Anthony D. Romero is the Executive Director of the American Civil Liberties Union, the nation's premier defender of liberty and individual freedom. He took the helm of the organization just four days before the September 11, 2001 attacks. Shortly afterward, the ACLU launched its national Safe and Free campaign to protect basic freedoms during a time of crisis. Under Romero's leadership, the ACLU gained court victories on the Patriot Act, filed landmark litigation on the torture and abuse of detainees in U.S. custody, and filed the first successful legal challenge to the Bush administration's illegal NSA spying program. Romero, an attorney with a history of public interest activism, has presided over the most successful membership growth in the ACLU's history and more than doubled national staff and tripled the budget of the organization since he began his tenure.  He is the ACLU's sixth executive director, and the first Latino and openly gay man to serve in that capacity.
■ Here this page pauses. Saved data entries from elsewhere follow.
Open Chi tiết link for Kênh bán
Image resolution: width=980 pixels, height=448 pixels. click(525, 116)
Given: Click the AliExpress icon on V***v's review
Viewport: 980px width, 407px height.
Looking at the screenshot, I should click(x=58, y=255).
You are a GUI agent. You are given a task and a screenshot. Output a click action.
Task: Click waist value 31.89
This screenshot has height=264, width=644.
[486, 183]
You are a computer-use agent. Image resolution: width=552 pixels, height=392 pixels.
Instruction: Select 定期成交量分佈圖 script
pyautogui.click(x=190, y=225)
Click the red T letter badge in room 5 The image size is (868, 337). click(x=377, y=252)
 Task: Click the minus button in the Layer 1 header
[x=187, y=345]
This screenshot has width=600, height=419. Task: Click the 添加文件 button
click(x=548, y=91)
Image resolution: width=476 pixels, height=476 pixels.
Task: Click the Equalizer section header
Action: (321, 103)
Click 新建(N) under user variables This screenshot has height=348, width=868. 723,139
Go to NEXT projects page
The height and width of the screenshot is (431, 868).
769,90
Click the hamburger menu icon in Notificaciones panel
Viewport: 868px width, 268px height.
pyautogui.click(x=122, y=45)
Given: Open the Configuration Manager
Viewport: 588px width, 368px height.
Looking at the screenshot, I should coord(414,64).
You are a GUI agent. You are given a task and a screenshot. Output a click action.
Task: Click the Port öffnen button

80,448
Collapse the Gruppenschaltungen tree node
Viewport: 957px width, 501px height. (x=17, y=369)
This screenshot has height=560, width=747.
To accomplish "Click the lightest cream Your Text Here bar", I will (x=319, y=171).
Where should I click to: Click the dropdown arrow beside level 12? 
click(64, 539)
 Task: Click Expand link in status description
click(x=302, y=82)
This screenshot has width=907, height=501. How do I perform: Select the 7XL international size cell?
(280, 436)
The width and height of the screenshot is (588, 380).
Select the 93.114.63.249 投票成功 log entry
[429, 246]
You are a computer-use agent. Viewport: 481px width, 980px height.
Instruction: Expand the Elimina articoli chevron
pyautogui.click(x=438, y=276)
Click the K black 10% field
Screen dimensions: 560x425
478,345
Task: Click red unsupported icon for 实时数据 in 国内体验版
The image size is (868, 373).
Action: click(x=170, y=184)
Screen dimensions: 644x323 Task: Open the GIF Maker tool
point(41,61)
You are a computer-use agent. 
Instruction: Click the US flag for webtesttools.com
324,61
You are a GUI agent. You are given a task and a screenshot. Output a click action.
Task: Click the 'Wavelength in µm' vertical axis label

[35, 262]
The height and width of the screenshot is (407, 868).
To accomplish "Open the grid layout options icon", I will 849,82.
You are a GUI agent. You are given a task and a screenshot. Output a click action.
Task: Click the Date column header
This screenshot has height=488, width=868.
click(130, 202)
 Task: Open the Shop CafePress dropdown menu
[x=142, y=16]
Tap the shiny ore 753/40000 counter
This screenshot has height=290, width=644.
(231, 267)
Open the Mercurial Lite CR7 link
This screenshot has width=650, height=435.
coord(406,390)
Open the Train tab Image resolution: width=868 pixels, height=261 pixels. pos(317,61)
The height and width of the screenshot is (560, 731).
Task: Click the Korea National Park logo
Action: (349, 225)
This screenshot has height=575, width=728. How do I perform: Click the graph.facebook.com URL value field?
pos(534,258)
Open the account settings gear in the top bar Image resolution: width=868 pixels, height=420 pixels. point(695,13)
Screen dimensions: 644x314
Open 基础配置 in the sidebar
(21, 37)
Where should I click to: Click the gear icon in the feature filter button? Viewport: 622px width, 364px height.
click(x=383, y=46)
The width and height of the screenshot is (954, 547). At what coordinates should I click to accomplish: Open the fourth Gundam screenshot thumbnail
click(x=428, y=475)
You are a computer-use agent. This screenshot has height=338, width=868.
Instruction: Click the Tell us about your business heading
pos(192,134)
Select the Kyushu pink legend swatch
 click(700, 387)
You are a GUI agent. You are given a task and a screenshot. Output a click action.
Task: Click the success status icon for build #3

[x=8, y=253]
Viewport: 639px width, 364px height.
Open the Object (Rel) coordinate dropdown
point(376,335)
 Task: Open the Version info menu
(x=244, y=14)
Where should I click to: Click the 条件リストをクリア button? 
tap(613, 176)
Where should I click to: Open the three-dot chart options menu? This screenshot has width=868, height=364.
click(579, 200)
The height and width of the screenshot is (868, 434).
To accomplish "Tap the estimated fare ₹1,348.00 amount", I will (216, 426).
Born in New York City to parents who hailed from Puerto Rico, Romero was the first in his family to graduate from high school. He is a graduate of Stanford University Law School and Princeton University's Woodrow Wilson School of Public Policy and International Affairs. He is a member of the New York Bar Association and has sat on numerous nonprofit boards.

Leadership Statement:

The ACLU stands up for ordinary people, especially the vulnerable. Our reach is unique. We are in every corner of the country, seeking to protect basic rights: fighting on behalf of protesters denied permits to march and immigrants unfairly detained; supporting same sex couples who want to marry or adopt children and the abused woman whose pleas for help are ignored by the police; defending the rights of the prisoner whose repeated rape is ignored by guards and the women who need access to an abortion. Always, we seek to expose the truth of people's real-life experiences, the hidden horrors experienced by those with little or no access to power. That’s why when people’s rights have been violated, the standard response is, "call the ACLU."



Officers for Fiscal Year (IRS Form 990)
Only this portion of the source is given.